I need to fill in some story background -- but I won't give away the very suspenseful ending. Somewhere in the rural South (it doesn't quite feel like now), Billy Bob and his son are corrections officers at the state prison. (It is a family tradition: Billy Bob's invalid father, Peter Boyle, did the same job once.)
An execution is looming, that of a black man, visited by his wife and their obese son of about 12. It's another plot hole that Thornton never sees these visitors, or they him.
The black prisoner is electrocuted. Billy Bob is in charge of the execution, and Ledger throws up at the event. Billy Bob curses him out for such weakness. They fight. Billy Bob admits he hates his own son, and Ledger kills himself.
Shortly thereafter, Berry's son is killed in a hit-and-run accident, after which a rather helpless or trapped Billy Bob takes them to the hospital. We are meant to feel he has been changed by the two deaths, and so he and Berry are quietly drawn together.
Billy Bob is very good. It is asking a lot -- too much, even -- to have a thorough bigot and redneck turned into the spirit of kindness on a dime. But just as Thornton gave us real (and tedious) nullity in the Coen Brothers' "The Man Who Wasn't There," in this picture he is palpably present, sinking back into a kind of solitude, or grief, in which he might plausibly discover a better person. It's all too quick, but it's an honorable change for which the actor is working.

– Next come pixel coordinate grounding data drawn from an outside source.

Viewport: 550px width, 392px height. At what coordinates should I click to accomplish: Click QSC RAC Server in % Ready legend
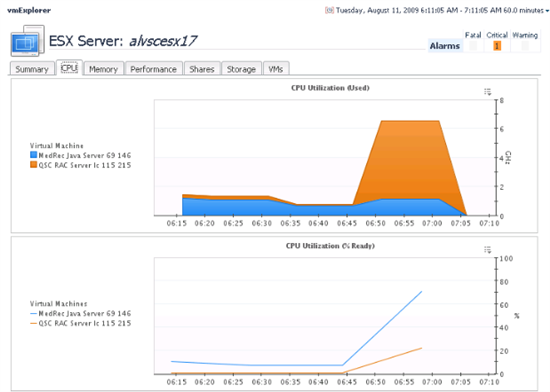(x=81, y=323)
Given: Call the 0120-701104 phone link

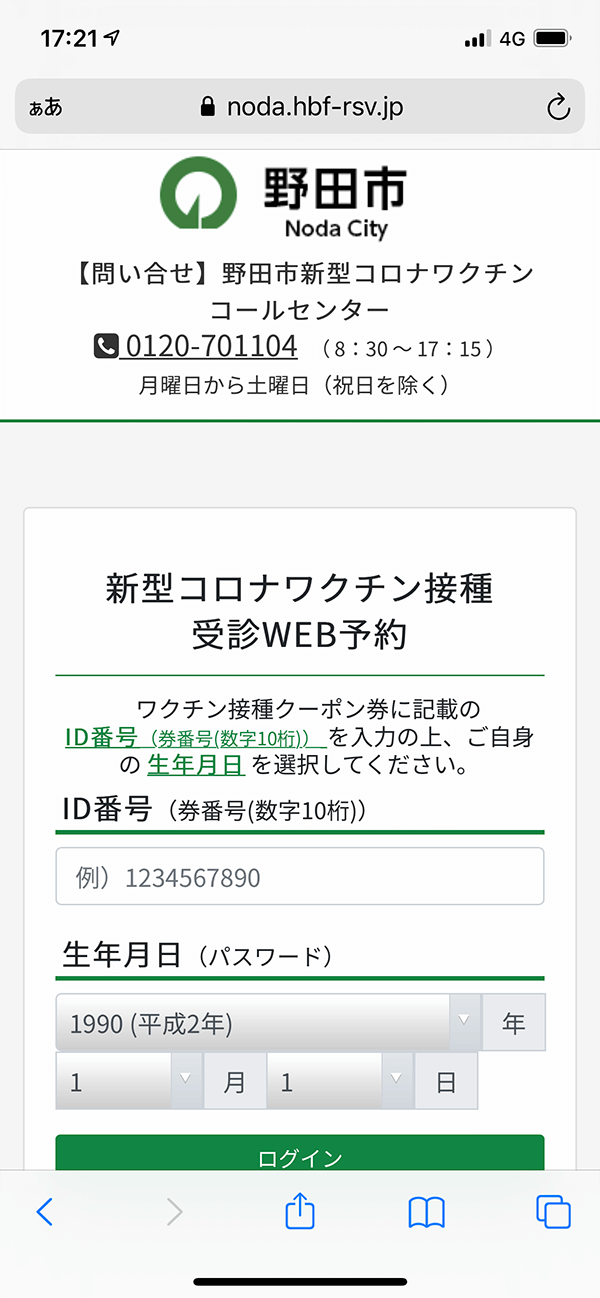Looking at the screenshot, I should tap(210, 347).
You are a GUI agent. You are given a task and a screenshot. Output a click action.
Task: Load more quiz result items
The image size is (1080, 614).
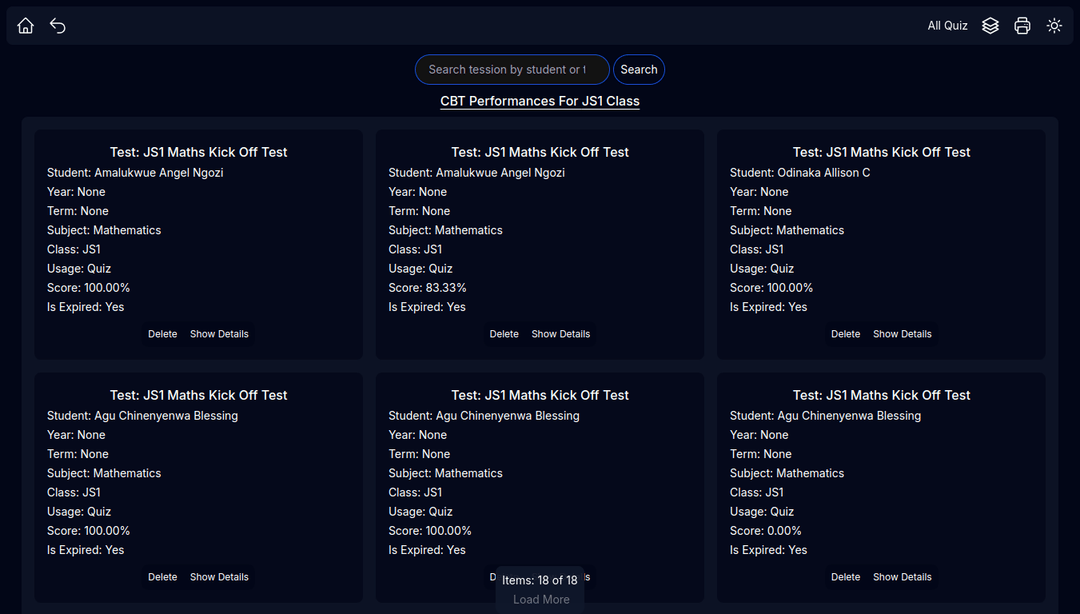pos(539,599)
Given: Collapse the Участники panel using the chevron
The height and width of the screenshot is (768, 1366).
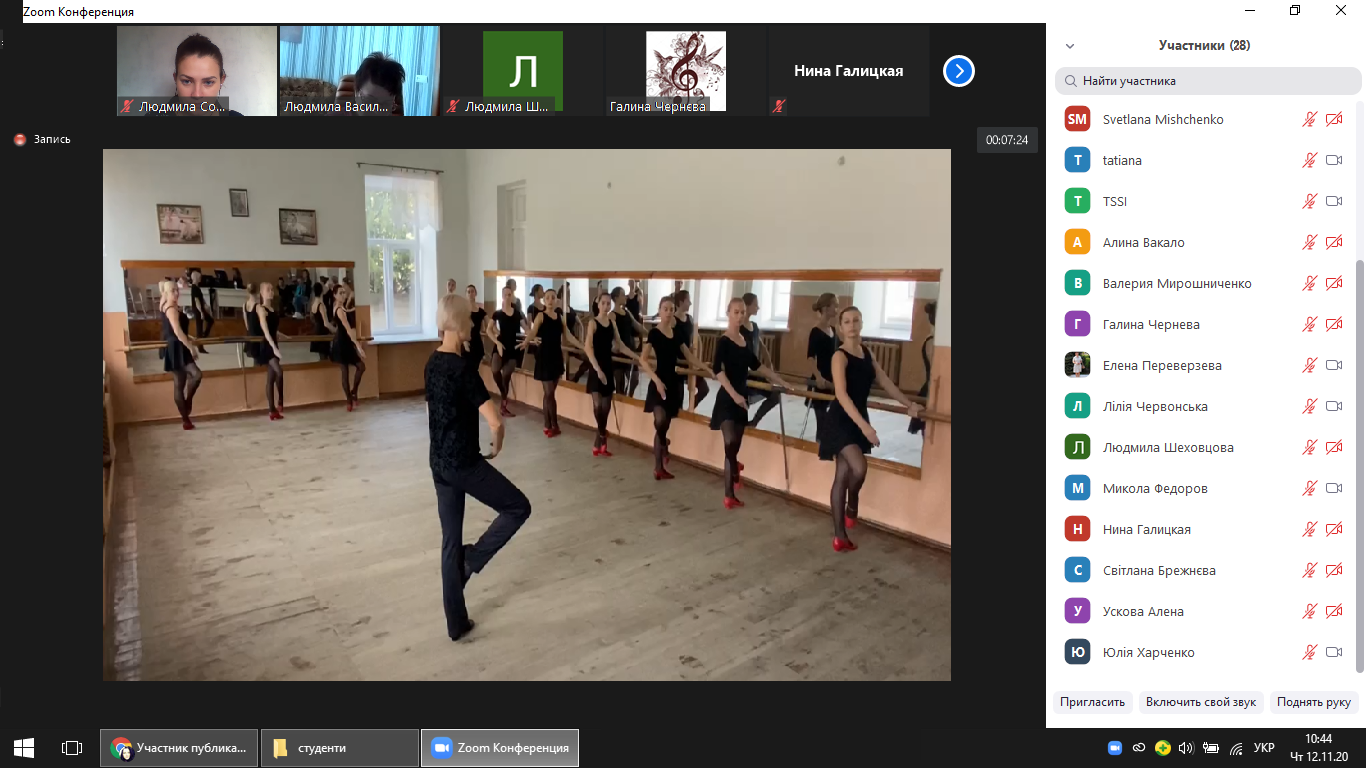Looking at the screenshot, I should tap(1070, 46).
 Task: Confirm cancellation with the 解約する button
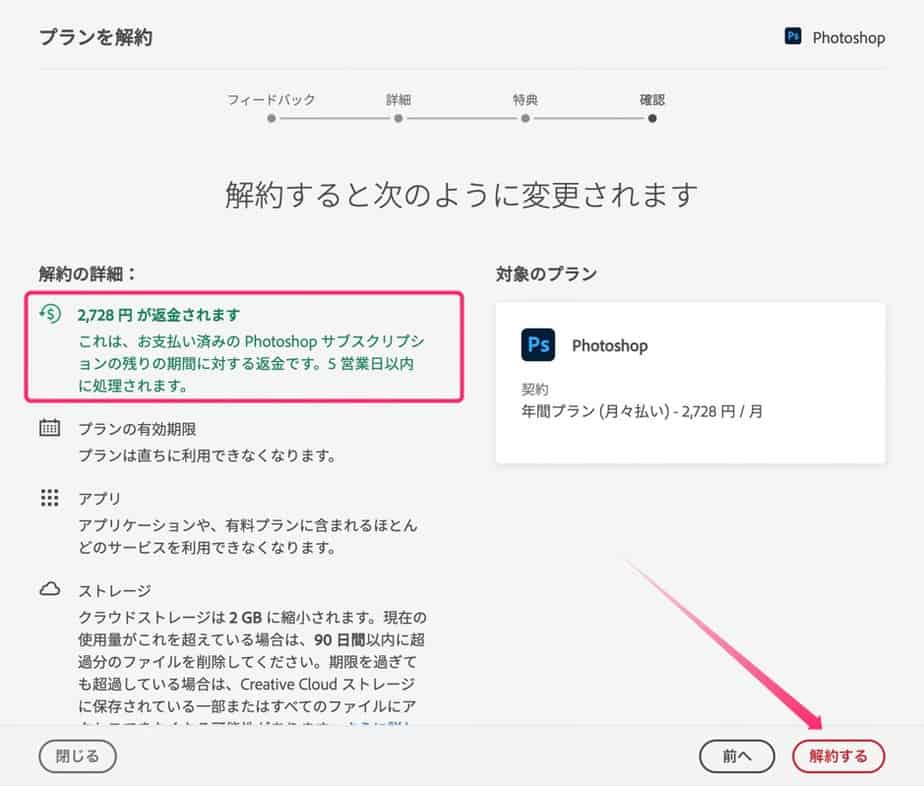(838, 756)
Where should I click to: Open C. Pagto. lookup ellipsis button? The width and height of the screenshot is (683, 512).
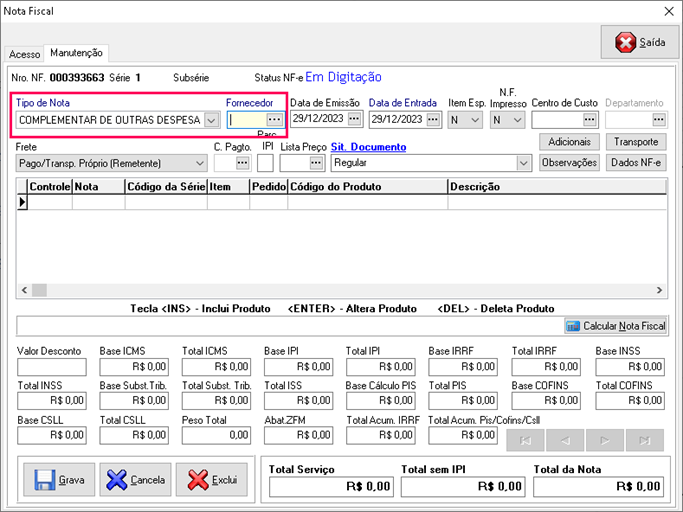[x=242, y=162]
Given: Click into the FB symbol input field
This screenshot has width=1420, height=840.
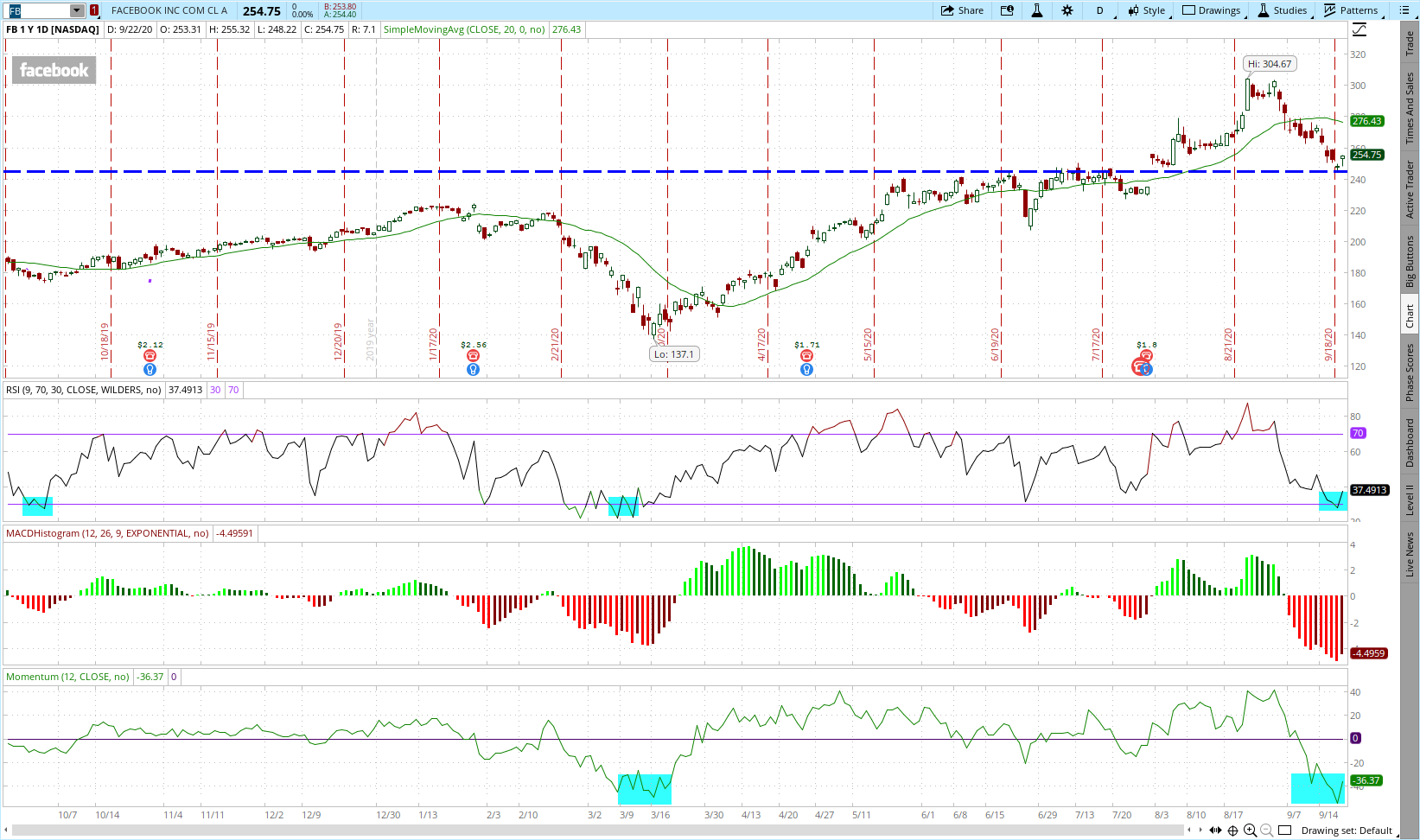Looking at the screenshot, I should pos(39,10).
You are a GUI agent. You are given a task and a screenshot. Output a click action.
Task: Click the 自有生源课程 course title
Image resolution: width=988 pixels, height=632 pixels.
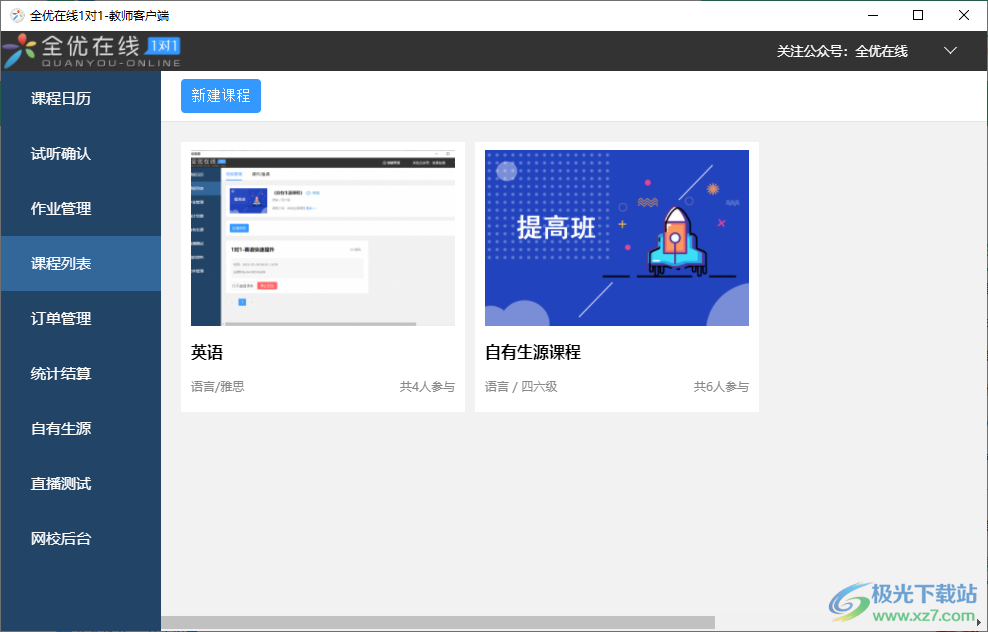pos(531,352)
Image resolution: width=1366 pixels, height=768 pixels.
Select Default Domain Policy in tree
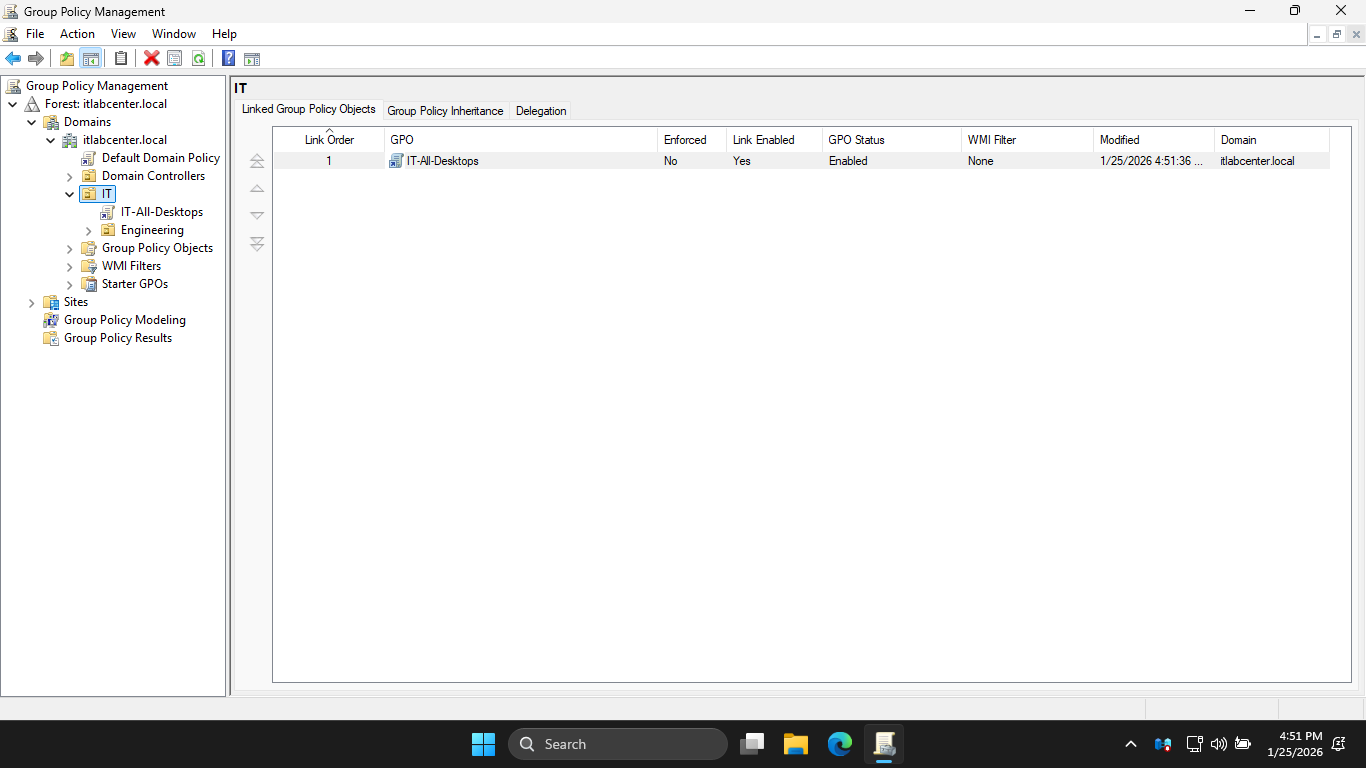tap(160, 158)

Then there's Halle Berry. Even with modest makeup and dark circles under her eyes, this is Halle Berry -- which is enough to stretch imagination that she passes as a nonentity in this southern backwater. We are looking at one of the more beautiful women on Earth: We know it -- and she knows it, no matter how diligent she is at being anonymous. Never mind, for in that effort she has found a way of moving (sluttish, bored, aimless) and a way of speaking (melancholy, uneducated, lazy) that makes a believable flake -- a pretty kid out of her depth. But an actress so assured that she can reach out and in one great needy embrace wrap up and consume the greater reticence or uncertainty in Thornton.
We know they're going to make love, and there's a way in which we know that once we see the half-naked Berry the real truth about her fruit is going to overwhelm the small-time narrative setup. But the ways in which Berry presents us with a wrecked creature, groaning, grunting, hissing, moaning for relief or abandon is not just heartbreaking and arousing. It's enough to make us forget that she looks like a goddess. The scene is very powerful (and it plays off the ways, earlier, that Thornton and Ledger have used the town's drab prostitute). Berry's character demands confrontation, full frontal embrace. She wants it all. And it is in her plunging down to some erotic base line that the film does really locate a bond between blacks and whites that gives cause for hope.
It takes a very strong scene indeed to absolve a confused movie from so many faults. Go see and hear for yourself.